**TASK PROMPT**
An exact transcription of all the records is required, minus the images.

**DATA IN THIS EXERCISE**
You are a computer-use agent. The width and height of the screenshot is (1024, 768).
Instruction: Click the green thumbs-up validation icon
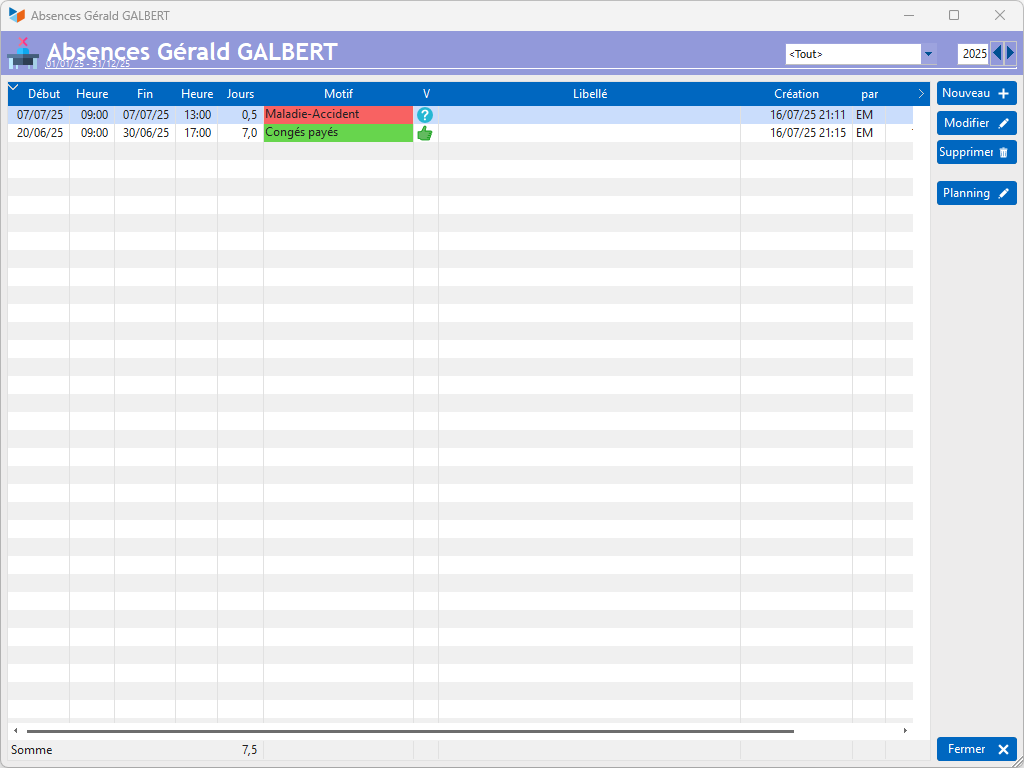coord(425,133)
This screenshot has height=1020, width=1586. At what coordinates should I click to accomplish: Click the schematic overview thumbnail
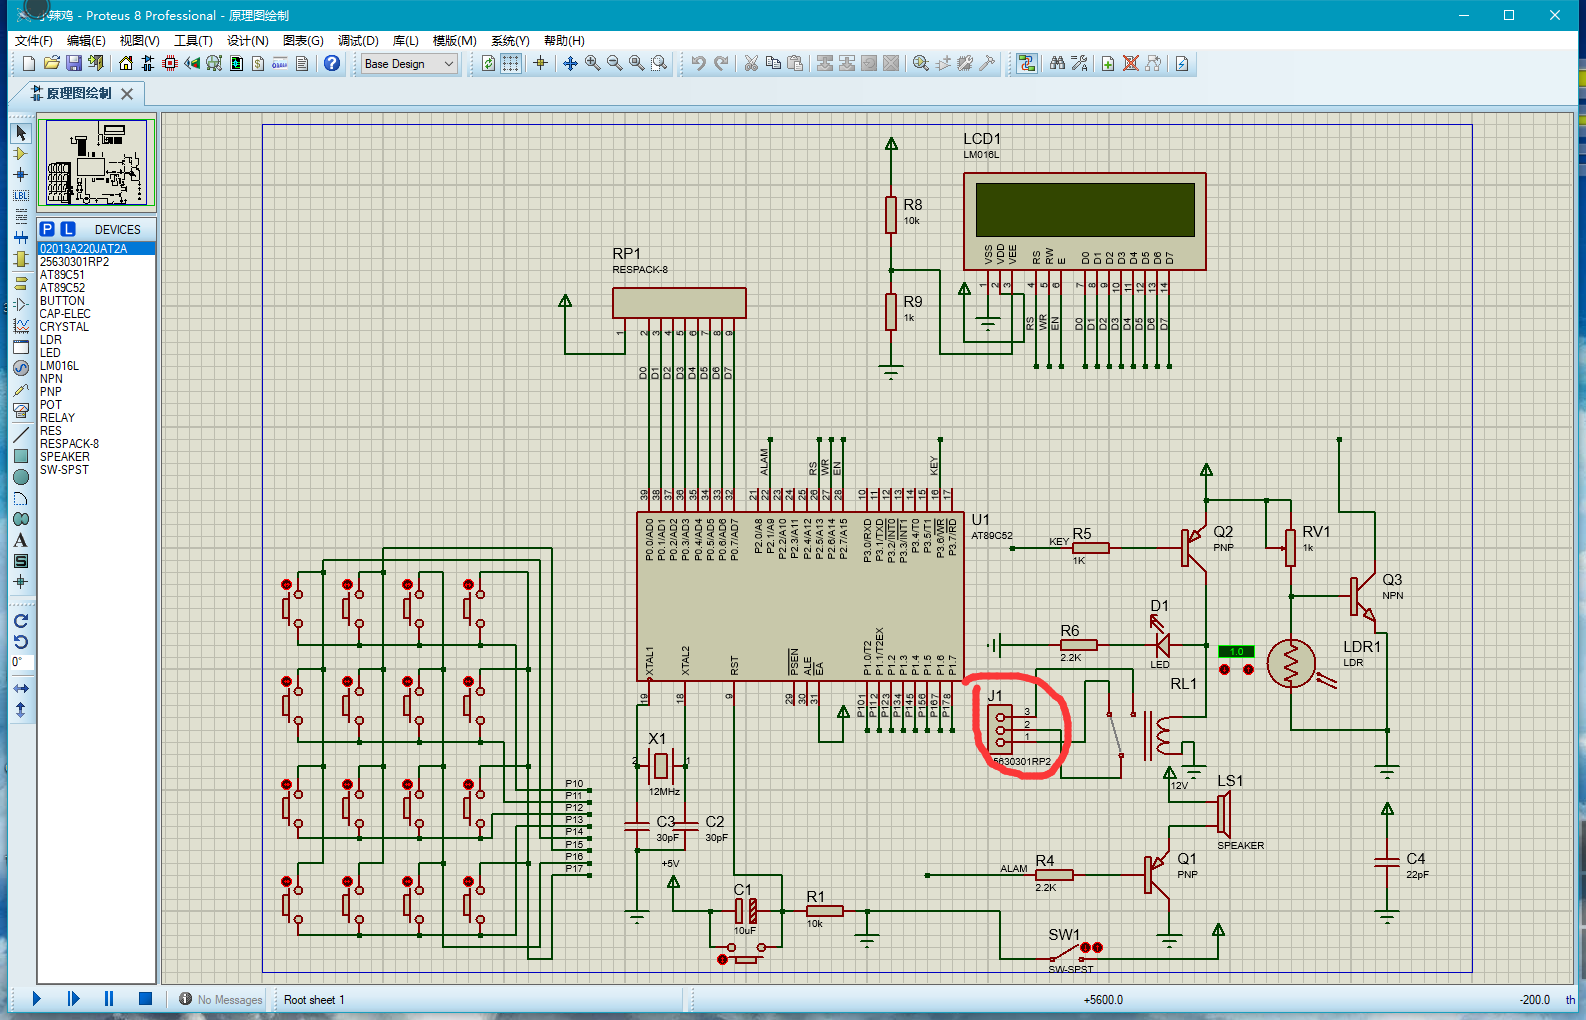coord(97,162)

**RESPONSE TO THE EXERCISE**
You are a computer-use agent. The width and height of the screenshot is (1024, 768).
Instruction: Click the green thumbs-up validation icon
coord(425,133)
This screenshot has height=1020, width=1586. At what coordinates should I click to accomplish: Click the schematic overview thumbnail
coord(97,162)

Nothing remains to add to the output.